Interpreting Results
Q: Are kinase activities comparable across samples?
A: There is some evidence to suggest that they are, as long as the evidence size (number of phosphorylation sites used as evidence of kinase activity in a given sample) are similar. In our thresholding sensitivity analysis (Supplementary Figure 2/3 from our publication), we see that activity predictions are fairly stable as long as evidence size is within ~100-400 tyrosine sites or ~1000 serine/threonine sites. We also found that we were able to replicate tissue-specific kinase activities across multiple independent experiments, regardless of the similarity of the underlying mass spec data.
Q: How can we identify which sites are indicative of activity for a given kinase/identify what an active kinase is interacting with?
A: You can use the analysis.interactions module to get the sites that contribute most to a kinase’s activity prediction, based on the number of different KSTAR networks an interaction between a kinase and observed substrate is predicted. The more networks an interaction is found in, the higher confidence there is in that interaction being specific to that kinase.
Q: How do we define an active kinase from KSTAR results?

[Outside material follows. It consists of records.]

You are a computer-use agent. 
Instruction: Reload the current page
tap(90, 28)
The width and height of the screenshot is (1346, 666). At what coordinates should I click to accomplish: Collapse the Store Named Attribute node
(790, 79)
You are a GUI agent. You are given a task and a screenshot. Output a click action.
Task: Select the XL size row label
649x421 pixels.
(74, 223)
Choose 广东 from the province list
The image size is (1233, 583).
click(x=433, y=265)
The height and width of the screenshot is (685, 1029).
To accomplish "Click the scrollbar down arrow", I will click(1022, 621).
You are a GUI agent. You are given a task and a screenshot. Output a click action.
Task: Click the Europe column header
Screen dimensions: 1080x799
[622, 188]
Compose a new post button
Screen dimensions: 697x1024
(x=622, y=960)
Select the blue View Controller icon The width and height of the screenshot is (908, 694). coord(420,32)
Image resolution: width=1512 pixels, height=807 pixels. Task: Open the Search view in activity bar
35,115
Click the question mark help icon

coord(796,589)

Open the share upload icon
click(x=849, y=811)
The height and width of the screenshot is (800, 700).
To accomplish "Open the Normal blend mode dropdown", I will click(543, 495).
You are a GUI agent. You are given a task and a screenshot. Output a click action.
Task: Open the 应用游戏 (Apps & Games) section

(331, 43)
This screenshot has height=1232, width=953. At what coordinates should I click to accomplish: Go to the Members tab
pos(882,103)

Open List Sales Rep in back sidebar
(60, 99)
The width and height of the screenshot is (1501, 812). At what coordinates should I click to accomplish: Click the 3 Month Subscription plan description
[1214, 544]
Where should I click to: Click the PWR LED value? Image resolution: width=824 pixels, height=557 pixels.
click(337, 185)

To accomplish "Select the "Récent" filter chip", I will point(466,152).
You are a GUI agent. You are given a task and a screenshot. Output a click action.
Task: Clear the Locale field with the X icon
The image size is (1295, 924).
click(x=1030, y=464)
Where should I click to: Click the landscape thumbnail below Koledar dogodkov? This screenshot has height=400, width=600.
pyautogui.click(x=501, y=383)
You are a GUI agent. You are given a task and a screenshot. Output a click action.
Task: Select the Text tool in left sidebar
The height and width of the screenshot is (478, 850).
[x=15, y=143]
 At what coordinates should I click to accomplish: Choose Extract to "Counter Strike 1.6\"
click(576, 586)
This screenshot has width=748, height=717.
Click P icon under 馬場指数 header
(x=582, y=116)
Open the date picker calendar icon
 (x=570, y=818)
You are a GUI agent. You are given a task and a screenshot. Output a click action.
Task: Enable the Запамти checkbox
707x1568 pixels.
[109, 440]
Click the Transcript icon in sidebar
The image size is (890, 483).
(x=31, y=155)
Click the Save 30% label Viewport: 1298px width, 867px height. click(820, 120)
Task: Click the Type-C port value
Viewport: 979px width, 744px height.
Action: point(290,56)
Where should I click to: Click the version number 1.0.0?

A: In most cases, we use the false positive rate, which we typically set to 5%. In some cases where we want/need to capture more of the results, we have expanded this cutoff to 10%. However, we do sometimes see high false positive rates even when the activity score is high due to the distribution of study bias in the underlying experiment. In these instances, you may still consider these as activated, but the results should be treated with caution as it is possible to obtain the same activity score from a random experiment with the same distribution of study bias.